Movie MacGuffins - 3/5 & 3/12


February 18, 2021
Movie Macguffins - 3/5 & 3/12

The film term “MacGuffin” was coined by British screenwriter Angus MacPhail, who worked with Alfred Hitchcock, and was popularized by Hitchcock himself. The word is defined by Merriam-Webster as “an object, event, or character in a film or story that serves to set and keep the plot in motion despite usually lacking intrinsic importance.” As the plot progresses, the MacGuffin may be minimized or even forgotten. It has been derisively referred to as a “plot coupon,” and Hitchcock once remarked that it is actually “nothing at all.”

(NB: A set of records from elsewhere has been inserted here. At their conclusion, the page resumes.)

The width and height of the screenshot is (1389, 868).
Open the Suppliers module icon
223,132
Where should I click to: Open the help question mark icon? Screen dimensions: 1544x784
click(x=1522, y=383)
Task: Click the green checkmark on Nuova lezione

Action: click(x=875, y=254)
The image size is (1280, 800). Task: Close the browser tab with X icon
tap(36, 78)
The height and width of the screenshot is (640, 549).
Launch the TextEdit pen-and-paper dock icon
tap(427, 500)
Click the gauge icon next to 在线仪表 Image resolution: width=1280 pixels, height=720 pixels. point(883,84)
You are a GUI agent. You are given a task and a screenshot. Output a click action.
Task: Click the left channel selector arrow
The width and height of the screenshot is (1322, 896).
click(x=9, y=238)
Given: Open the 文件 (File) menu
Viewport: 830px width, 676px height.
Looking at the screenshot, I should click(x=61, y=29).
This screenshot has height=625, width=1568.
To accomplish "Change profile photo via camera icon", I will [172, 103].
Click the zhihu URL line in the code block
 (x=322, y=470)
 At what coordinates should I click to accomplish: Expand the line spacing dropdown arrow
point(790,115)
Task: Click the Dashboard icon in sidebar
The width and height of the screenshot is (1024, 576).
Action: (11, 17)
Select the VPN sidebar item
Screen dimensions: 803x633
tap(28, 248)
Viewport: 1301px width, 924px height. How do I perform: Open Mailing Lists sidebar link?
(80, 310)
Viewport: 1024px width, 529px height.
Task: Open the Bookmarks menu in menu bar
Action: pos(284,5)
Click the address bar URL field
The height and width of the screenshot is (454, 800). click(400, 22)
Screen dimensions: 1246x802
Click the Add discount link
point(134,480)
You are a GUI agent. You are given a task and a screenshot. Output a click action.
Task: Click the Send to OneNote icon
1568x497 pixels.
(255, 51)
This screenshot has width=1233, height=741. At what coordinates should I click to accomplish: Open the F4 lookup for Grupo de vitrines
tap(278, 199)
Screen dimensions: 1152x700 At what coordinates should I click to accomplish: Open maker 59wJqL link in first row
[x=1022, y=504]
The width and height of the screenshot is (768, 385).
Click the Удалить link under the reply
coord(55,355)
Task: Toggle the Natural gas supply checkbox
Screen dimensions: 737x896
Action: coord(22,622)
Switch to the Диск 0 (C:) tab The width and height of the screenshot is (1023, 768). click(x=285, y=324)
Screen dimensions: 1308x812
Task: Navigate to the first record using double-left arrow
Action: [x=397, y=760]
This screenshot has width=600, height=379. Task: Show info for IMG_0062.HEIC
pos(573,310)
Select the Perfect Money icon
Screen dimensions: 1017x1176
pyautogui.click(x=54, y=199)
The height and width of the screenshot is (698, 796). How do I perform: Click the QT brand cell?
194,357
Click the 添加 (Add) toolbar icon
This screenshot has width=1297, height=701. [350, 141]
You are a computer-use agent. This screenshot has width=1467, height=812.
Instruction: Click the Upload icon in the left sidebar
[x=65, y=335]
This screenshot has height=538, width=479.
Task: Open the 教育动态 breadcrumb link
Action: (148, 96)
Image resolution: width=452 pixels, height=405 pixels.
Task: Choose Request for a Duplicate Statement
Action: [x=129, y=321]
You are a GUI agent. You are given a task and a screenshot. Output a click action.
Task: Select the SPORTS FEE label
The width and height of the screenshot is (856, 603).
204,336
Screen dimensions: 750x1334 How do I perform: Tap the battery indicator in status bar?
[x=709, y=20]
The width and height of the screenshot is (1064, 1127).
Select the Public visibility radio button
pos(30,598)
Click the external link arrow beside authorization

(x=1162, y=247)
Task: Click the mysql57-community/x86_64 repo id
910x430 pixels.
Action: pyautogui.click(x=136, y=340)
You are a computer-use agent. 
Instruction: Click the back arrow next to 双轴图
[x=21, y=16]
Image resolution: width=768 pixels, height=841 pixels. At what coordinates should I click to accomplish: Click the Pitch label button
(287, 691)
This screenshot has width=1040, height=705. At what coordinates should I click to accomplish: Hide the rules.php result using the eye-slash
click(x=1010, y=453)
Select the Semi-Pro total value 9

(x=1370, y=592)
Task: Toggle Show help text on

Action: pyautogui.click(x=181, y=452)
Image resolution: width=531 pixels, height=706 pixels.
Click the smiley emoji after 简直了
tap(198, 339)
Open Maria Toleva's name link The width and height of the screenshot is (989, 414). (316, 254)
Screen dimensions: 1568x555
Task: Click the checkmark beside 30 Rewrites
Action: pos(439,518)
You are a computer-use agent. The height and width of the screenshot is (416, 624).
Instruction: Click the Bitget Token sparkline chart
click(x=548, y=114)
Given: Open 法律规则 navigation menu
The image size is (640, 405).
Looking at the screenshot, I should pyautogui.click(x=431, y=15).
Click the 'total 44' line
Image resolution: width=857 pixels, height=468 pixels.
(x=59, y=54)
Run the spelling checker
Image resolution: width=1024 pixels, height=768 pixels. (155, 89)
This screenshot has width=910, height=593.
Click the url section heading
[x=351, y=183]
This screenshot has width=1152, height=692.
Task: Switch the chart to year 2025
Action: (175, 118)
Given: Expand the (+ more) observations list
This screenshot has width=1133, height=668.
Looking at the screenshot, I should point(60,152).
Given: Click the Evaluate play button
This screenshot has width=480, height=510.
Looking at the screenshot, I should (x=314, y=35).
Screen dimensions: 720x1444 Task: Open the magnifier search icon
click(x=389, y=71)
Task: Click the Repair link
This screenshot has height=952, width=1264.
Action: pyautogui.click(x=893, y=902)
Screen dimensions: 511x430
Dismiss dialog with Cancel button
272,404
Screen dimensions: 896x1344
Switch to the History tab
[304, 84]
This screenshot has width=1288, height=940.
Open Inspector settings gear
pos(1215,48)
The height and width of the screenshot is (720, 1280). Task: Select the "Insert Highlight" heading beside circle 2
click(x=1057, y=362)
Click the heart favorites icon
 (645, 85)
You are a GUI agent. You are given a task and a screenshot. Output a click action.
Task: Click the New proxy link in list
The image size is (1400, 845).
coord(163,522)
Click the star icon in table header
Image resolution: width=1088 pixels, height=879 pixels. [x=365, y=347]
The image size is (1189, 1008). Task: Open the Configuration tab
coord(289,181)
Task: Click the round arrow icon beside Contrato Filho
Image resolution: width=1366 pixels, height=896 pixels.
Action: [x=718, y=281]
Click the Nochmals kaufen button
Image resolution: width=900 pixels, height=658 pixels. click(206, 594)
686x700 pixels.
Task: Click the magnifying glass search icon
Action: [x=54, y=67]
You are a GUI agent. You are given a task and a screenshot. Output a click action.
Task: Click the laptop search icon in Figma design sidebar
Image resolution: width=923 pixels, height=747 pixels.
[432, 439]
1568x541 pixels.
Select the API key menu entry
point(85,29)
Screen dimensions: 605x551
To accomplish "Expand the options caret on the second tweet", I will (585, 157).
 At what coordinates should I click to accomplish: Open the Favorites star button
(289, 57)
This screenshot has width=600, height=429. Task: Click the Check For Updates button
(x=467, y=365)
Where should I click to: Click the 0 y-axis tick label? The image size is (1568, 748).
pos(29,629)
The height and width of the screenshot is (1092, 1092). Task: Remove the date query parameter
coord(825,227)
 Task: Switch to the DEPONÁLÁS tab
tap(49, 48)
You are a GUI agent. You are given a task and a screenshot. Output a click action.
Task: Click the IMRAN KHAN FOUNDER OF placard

With this programming, TCM hosts Ben Mankiewicz and Eddie Muller will further define the MacGuffin and look at a half-dozen examples of films that depend upon the plot device. Suitably, three of these movies are Hitchcock thrillers where the MacGuffin is the reason for the suspense to occur.

In The 39 Steps (1935) it is the plan for an advanced airplane engine as stored in the memory of a vaudeville performer. In Psycho (1960) the “nothing” is a packet of stolen money that the Janet Leigh character takes with her on her fateful visit to the Bates Motel. And in North by Northwest (1959) it is government secrets on a roll of microfilm that places Cary Grant in great danger of the sinister James Mason.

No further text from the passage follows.